I needed to do this computation many times to compute Hausdorff distances between all features from two polygon tables, each with about 100 features. (The pasted example are the first records in each table). The query took 3.5 hours for such a small dataset. Similar queries on much larger road tables (with 500 to 1000 features in each table) took less than a minute.
I was wondering why the ST_HausdorffDistance computation is slow on the polygon data?
Is it because of an implementation issue or bug of PostGIS or the GEOS function behind it? Or is there something wrong with the polygon data I use?

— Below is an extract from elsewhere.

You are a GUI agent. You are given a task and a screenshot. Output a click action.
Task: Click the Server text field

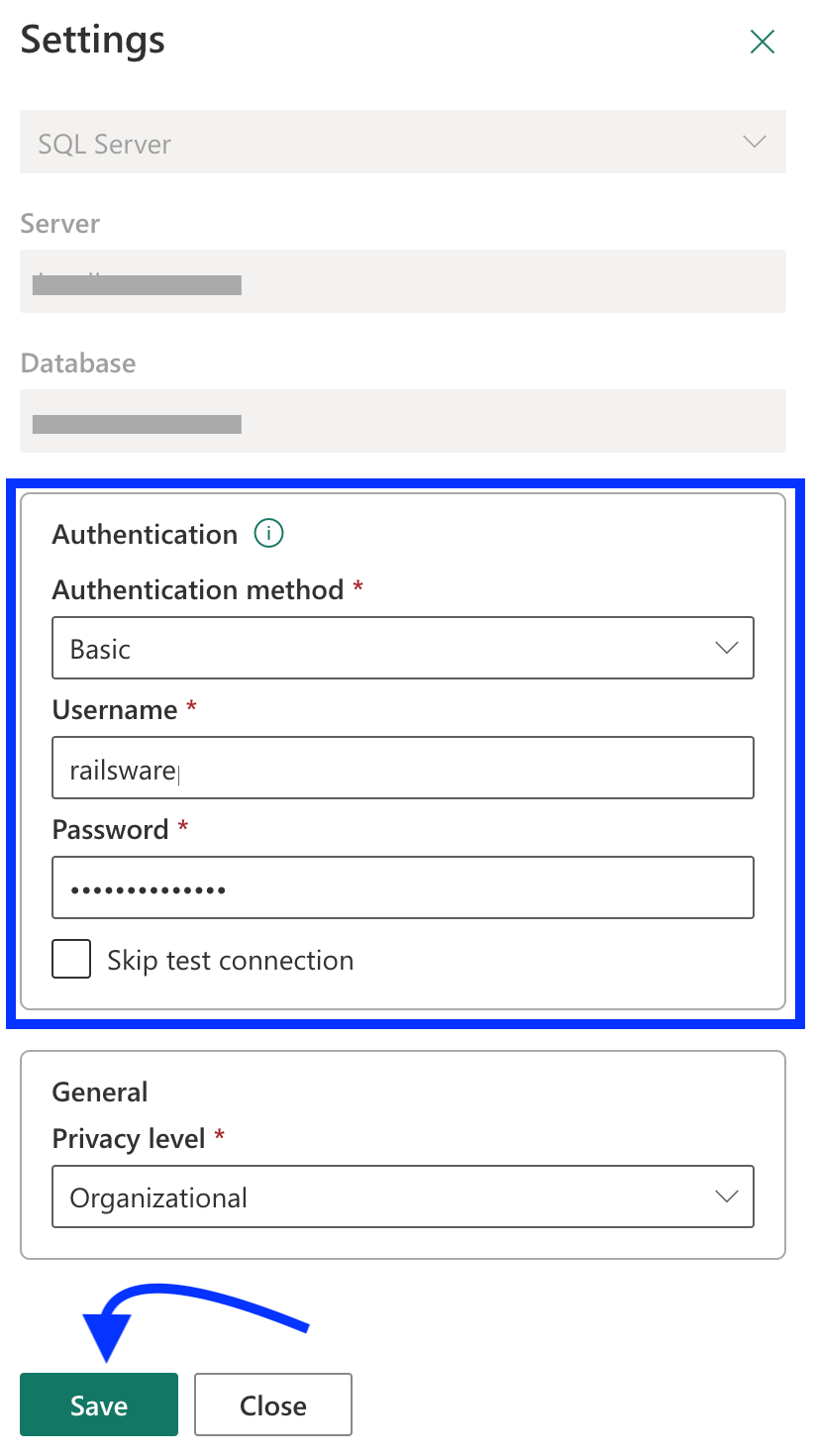402,281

Has anyone had similar issues with the polygon Hausdorff distance?
-- Update --
I only used
time command from shell to test the times. As pointed out in the comments, the actual CPU time isn't bad at all.
For one run, the
sys time are 4.6, 0.05, 0.01 seconds respectively. For a larger run involving two datasets of similar polygons (but with data directly read from database, not from
ST_GeomFromEWKT), it's 138m8s, 0.2 s, 0.05 s, respectively. So the CPU time is indeed small.
The GEOS package is compiled from source:
CXXFLAGS=-std=c++17 ./configure --prefix /opt/geos --enable-python make && sudo make uninstall && sudo rm -rf /opt/geos && sudo make install
My new question is:
Why is the
real time (wall time) so long compared to CPU time? (I have a SSD.) and how to configure PostgreSQL to reduce the wall time?